Armed robber to serve extra time on fresh charges
A 33-year-old man already serving a five-year sentence for attempted robbery was given a further three years today, for a second robbery bid, and possessing an imitation gun.
Judge Stephen Fowler QC told Robert Andrews that raids on local premises had a wide impact on the community, involving as they did, vulnerable staff who required the protection of the courts.
The Belfast Crown Court judge also told him that while his sentence will run concurrently with his previous jail term, his release date from prison in September next year, would now have to be put back.
Andrews, with an address c/o of Magilligan Prison, who pleaded guilty to the attempted robbery of a north Belfast fast food outlet on February 5 last year, and possessing an imitation firearm to cause fear of violence, has a release date in 2023.
Prosecution lawyer David Russell had previously told the court, at the time of the failed hold-up at the KFC, Andrews was already on bail for an earlier robbery attempt. Andrews, he added, was one of two men, armed with what appeared to be a handgun and a hatchet, captured on CCTV demanding monies from staff.
Mr Russell said that Andrews, brandishing the imitation gun, and his accomplice had shouted "open the till and give us the money" to staff, who, although they ran to the back of the fast-food outlet, were still left "shocked and shaken" by their ordeal.
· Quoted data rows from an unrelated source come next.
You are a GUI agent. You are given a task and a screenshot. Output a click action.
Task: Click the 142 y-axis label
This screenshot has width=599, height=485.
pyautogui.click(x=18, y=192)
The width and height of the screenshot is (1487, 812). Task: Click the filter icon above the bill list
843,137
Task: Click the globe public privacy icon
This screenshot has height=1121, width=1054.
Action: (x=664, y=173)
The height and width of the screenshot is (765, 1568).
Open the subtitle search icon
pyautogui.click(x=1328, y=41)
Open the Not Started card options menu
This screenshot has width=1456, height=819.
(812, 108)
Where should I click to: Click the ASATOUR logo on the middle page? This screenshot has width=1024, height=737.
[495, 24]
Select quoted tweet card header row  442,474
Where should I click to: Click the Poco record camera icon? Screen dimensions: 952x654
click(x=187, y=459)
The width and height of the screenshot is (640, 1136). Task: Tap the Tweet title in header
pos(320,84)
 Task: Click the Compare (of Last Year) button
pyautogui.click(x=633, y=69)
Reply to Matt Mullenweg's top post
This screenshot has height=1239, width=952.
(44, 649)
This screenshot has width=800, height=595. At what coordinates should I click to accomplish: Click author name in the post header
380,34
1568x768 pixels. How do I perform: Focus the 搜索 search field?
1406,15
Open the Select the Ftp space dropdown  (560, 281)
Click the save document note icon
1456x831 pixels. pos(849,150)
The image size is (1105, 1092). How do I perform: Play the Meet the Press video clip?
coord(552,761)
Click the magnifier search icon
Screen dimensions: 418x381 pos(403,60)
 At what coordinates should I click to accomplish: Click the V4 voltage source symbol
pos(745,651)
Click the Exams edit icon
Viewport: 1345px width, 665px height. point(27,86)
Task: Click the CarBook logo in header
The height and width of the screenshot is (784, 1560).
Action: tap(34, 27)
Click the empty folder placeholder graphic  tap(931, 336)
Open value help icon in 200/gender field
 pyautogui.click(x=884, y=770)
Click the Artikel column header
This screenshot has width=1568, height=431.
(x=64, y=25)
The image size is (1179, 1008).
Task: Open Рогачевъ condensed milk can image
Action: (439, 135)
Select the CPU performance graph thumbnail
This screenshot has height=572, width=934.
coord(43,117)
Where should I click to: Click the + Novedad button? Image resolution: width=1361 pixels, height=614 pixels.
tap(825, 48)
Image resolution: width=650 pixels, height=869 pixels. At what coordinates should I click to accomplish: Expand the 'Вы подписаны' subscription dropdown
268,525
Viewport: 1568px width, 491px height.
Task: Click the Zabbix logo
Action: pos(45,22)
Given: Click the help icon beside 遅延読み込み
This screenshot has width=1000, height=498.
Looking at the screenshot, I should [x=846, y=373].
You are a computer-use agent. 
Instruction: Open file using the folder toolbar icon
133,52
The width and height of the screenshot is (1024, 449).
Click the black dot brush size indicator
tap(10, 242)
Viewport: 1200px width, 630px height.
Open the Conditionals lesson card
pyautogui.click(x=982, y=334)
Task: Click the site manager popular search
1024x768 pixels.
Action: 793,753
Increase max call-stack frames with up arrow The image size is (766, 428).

Counsel added that as a result the pair were unable to open the till and were forced to flee empty handed when confronted by the chef who chased them away. Andrews was arrested a short time later by police in the nearby York Road rail station, and while he denied involvement his later guilty pleas were "helpful to the prosecution".
Defence counsel Denis Boyd said a remorseful Andrews wanted to apologise to staff for what must have been "very frightening" experience for them. And that he felt ashamed for his involvement in the stupid unsophiscated offence "hatched in drink a short time before" by the pair, needing money for drugs.
Mr Boyd said although Andrews has more than 50 previous convictions, they were largely a magistrates' court record. He added that Andrews had previously managed to kick his heroin abuse, only to turn to cocaine, but is determined to beat that habit also, and was engaging in rehabilitation programmes in prison.